Abbiamo chiesto al sindaco di Molveno Luigi Nicolussi la situazione e ci ha spiegato che fino al 3 agosto la situazione era in linea con le previsioni, poi l'afflusso è aumentato enormemente. Quello dei parcheggi è storicamente un problema di Molveno soprattutto legato ai weekend ma in queste settimane è diventato una costante anche negli altri giorni della settimana e soprattutto a cavallo di Ferragosto la situazione si è fatta critica. Nicolussi, poi, ha raccontato che era stata fatta richiesta alla Provincia di poter mettere dei tornelli per contingentare gli accessi alle spiagge del lago ed evitare eccessivi assembramenti, proposta respinta dalla Pat.

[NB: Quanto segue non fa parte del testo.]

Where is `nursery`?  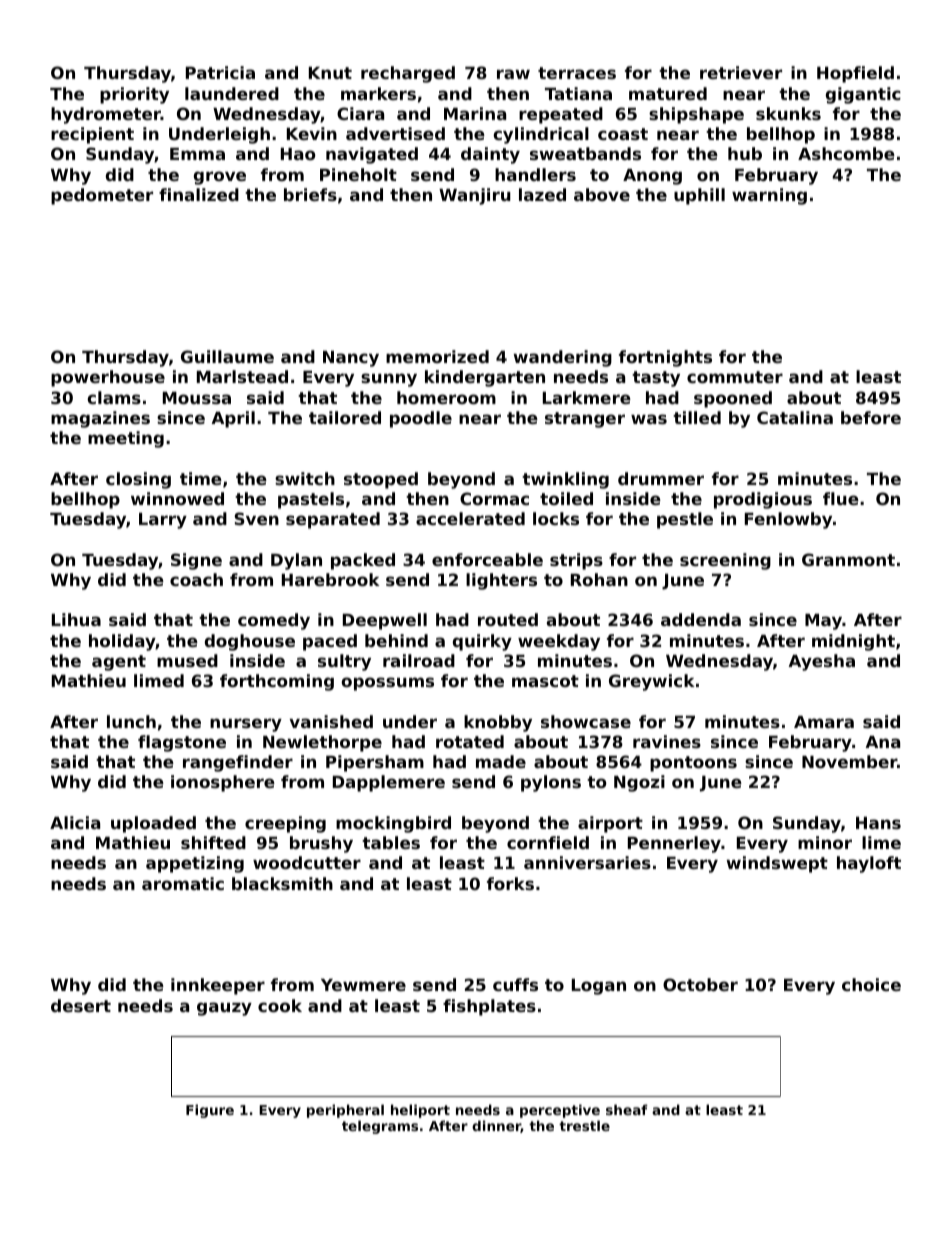 nursery is located at coordinates (246, 725).
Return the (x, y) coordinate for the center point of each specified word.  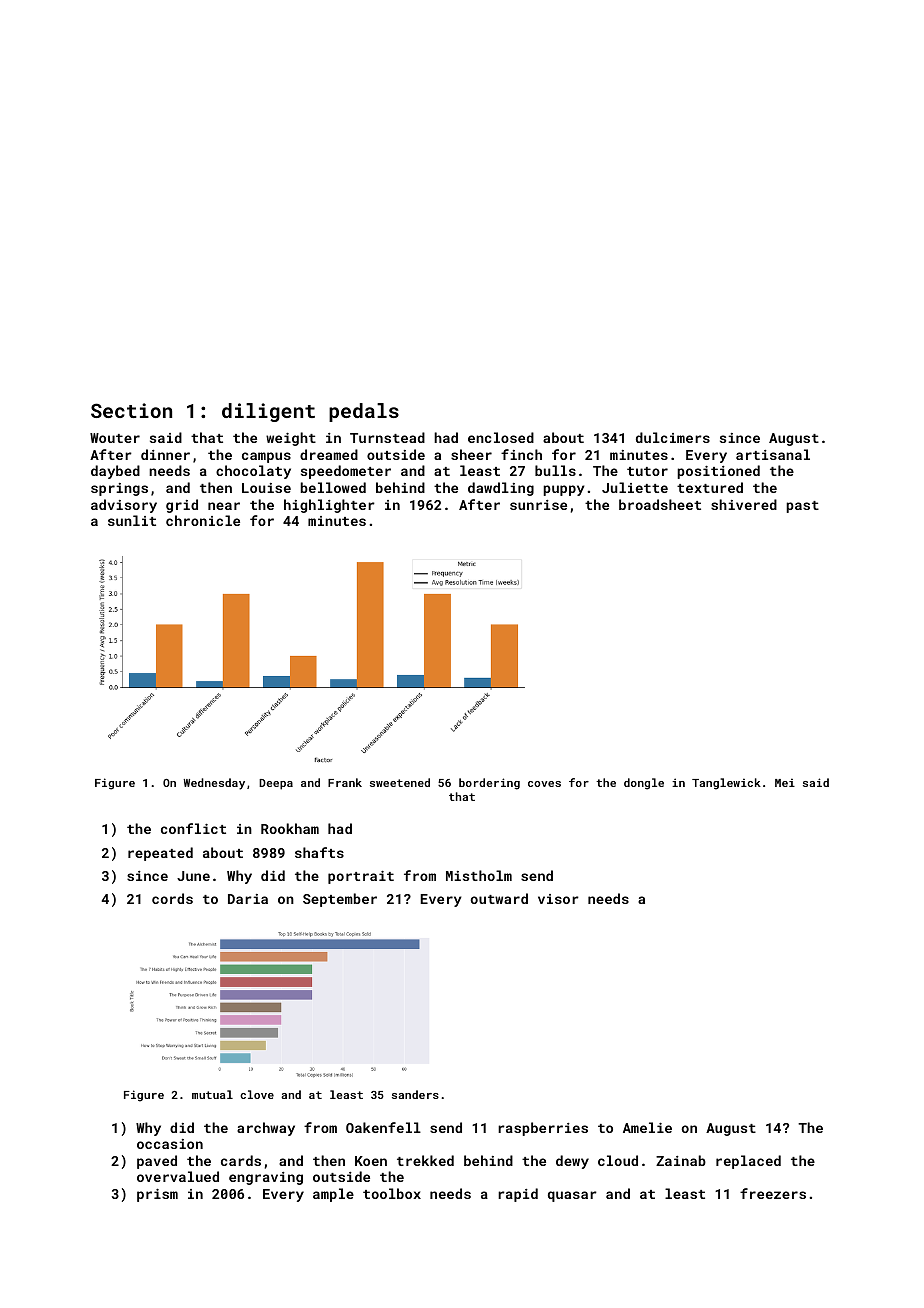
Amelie (647, 1127)
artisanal (773, 454)
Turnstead (387, 437)
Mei (785, 782)
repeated (160, 854)
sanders (415, 1094)
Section (131, 410)
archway (266, 1129)
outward (499, 898)
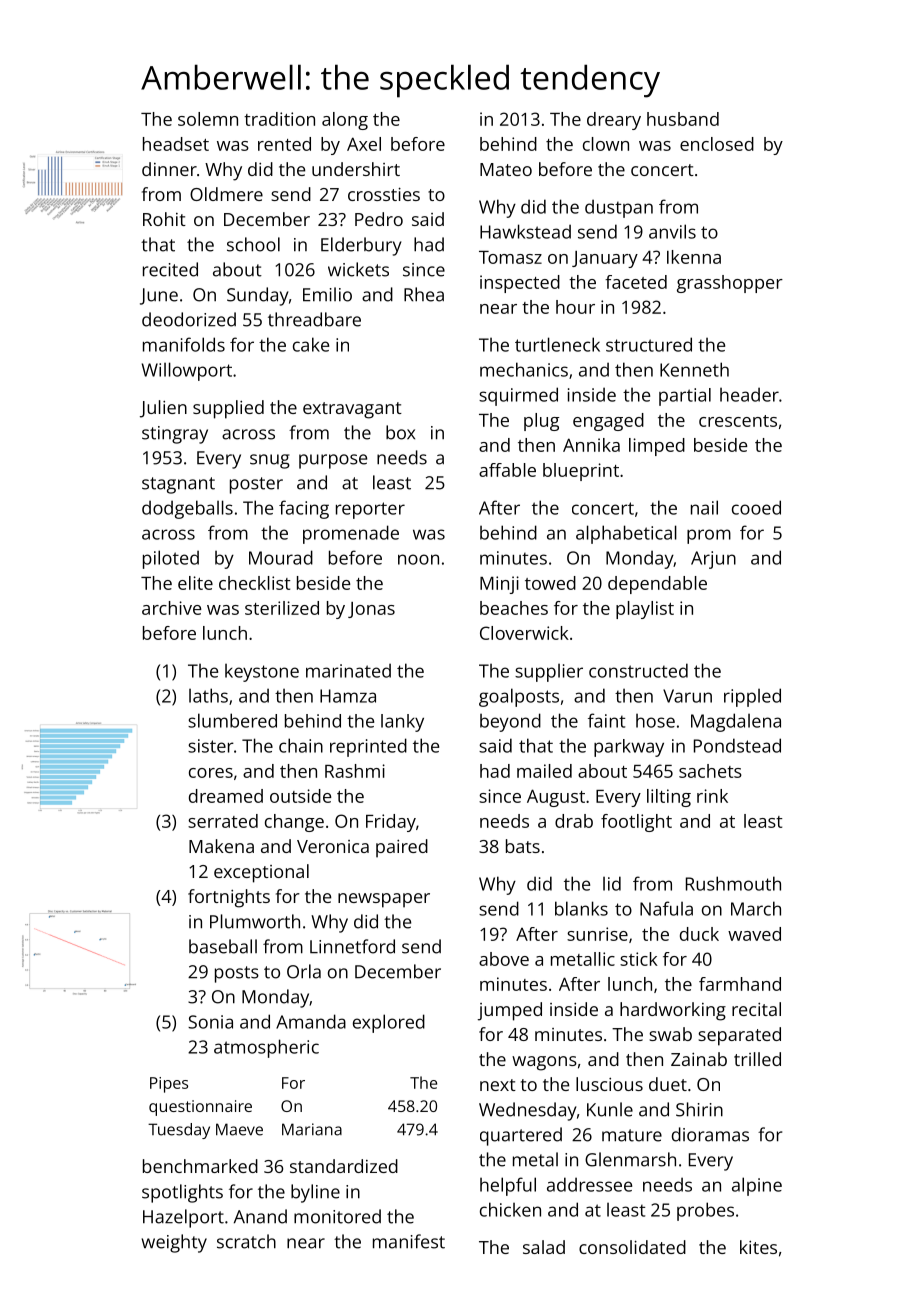 Image resolution: width=924 pixels, height=1311 pixels. I want to click on sterilized, so click(282, 608).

L'accesso al parcheggio del lago, comunque, è stato regolato: una volta raggiunte le 5.000 macchine viene chiusa la strada di accesso anche per ragioni legate al contenimento dell'epidemia da coronavirus. ''Purtroppo per quanto riguarda sentieri e strade forestali ci sono tanti furbetti - ha aggiunto il sindaco - che parcheggiano così come viene. Per esempio sulla strada vecchia per San Lorenzo Dorsino spesso ci sono diverse macchine ma la situazione non è di facile gestione perché quella strada poi cambia competenza comunale. I nostri agenti della polizia locale presidiano il territorio ma anche se ne abbiamo preso uno in più restano operativi, comunque, tre o quattro agenti con moltissimi compiti. Si pensa semplicemente a quando dobbiamo chiudere l'accesso per il parcheggio e gestire la viabilità della strada principale, è chiaro che in quei casi non possiamo essere contemporaneamente altrove in forza''.

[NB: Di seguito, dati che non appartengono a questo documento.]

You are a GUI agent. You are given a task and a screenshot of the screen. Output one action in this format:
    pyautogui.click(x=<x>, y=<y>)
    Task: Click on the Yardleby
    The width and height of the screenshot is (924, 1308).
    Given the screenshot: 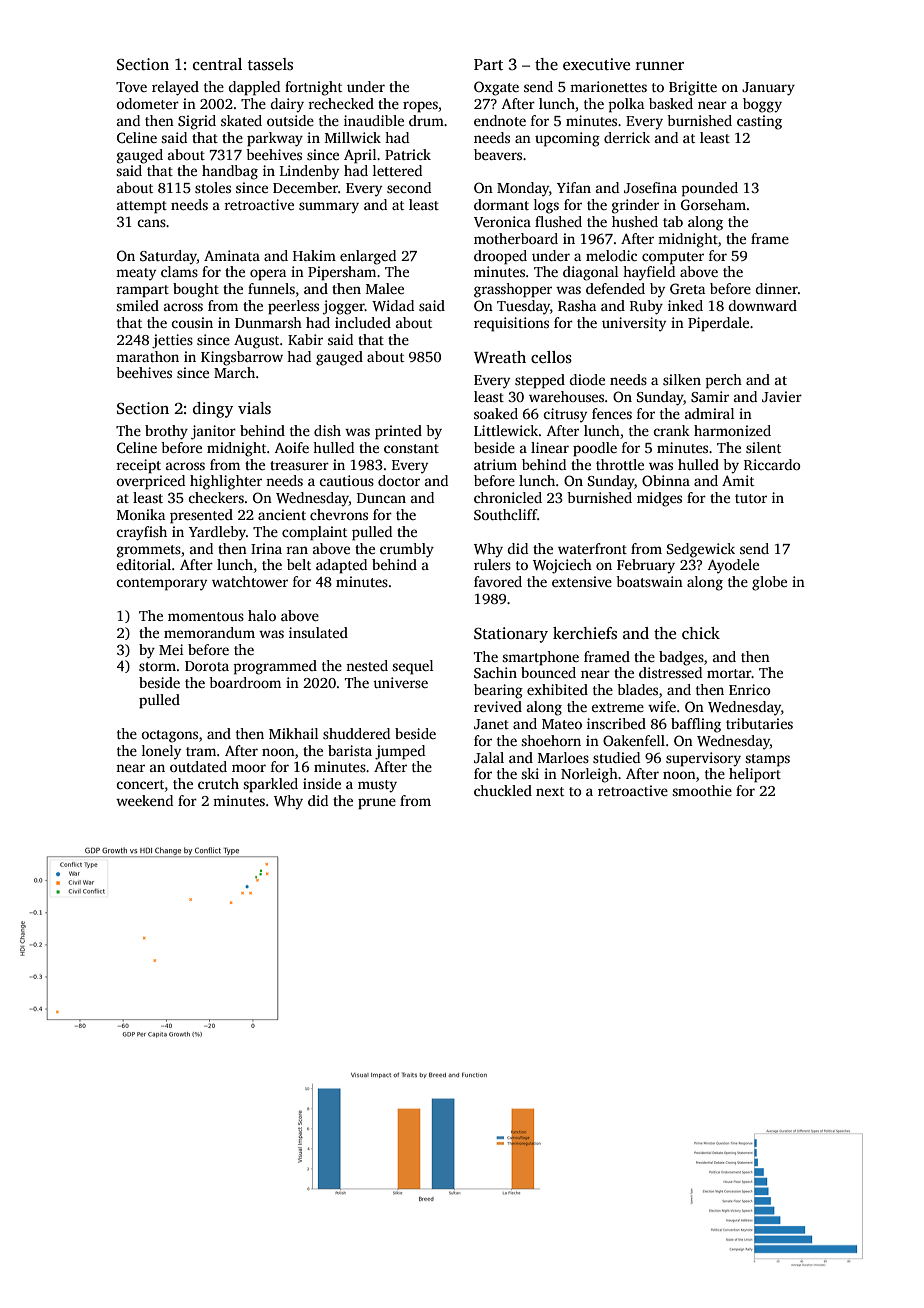 What is the action you would take?
    pyautogui.click(x=217, y=533)
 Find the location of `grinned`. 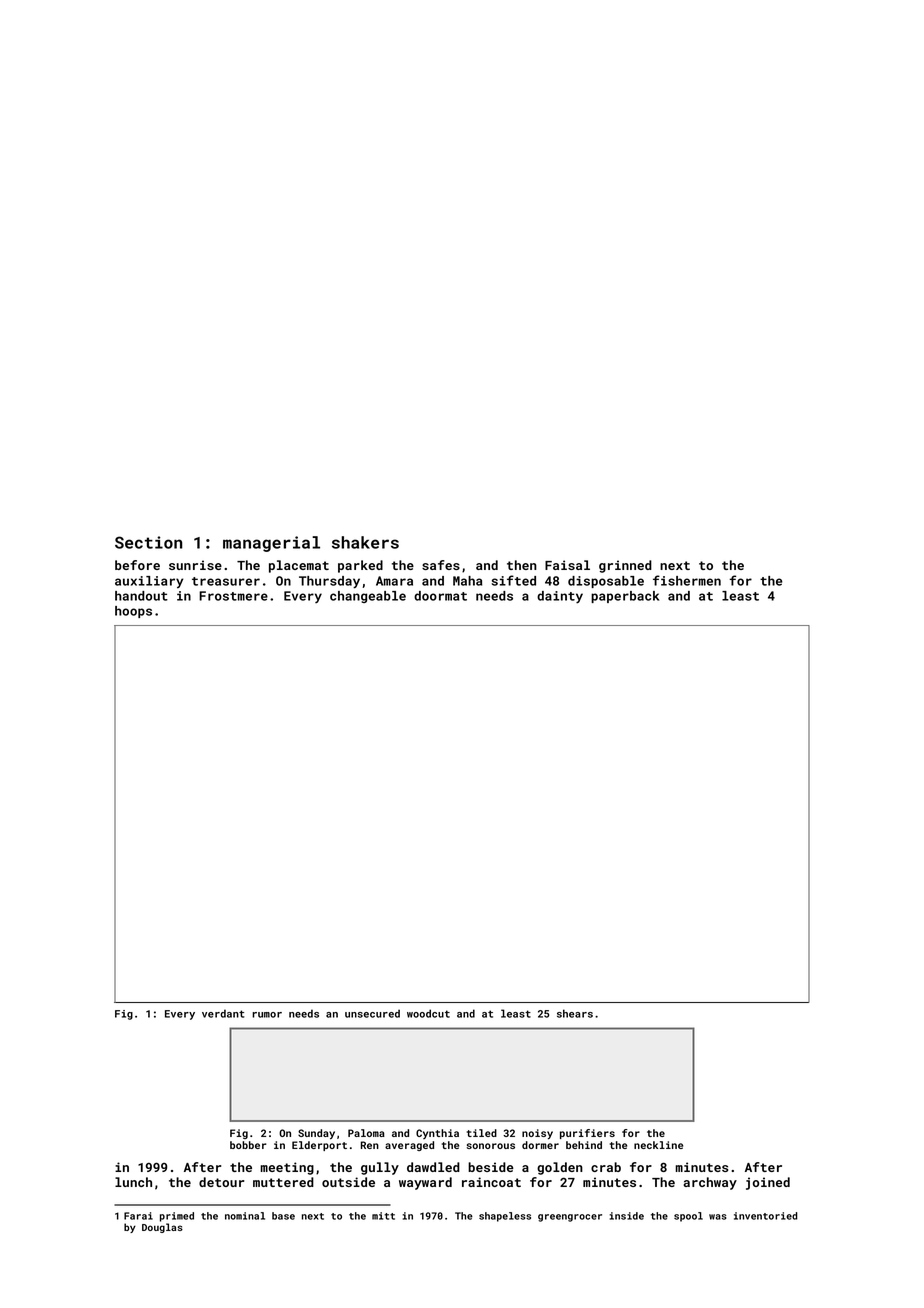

La coperta è corta e sarebbe, certamente, servita una gestione provinciale di questi flussi turistici anche per garantire il rispetto della natura e delle norme anti Covid. Tutto, invece, è stato lasciato al caso, alla responsabilità delle singole amministrazioni comunali con ovvie ripercussioni su entrambi i fronti. ''Per il prossimo anno servirà un'attenta riflessione - ha concluso il sindaco Nicolussi - per evitare che si ripetano certi disagi e disservizi''. Ma la riflessione deve cominciare ad andare un po' più in là del prossimo anno. Si deve davvero cominciare a riflettere su quale sarà il futuro del Trentino (e non solo del Trentino) e delle sue montagne nei decenni a venire. Quanto visto questa estate deve suonare da campanello d'allarme: non si può essere un territorio incontaminato e straordinario dal punto di vista naturalistico e al tempo stesso pensare che debba essere ancora una volta la natura a fare l'ennesimo, ferale, passo indietro per lasciare spazio a un'invasione di massa.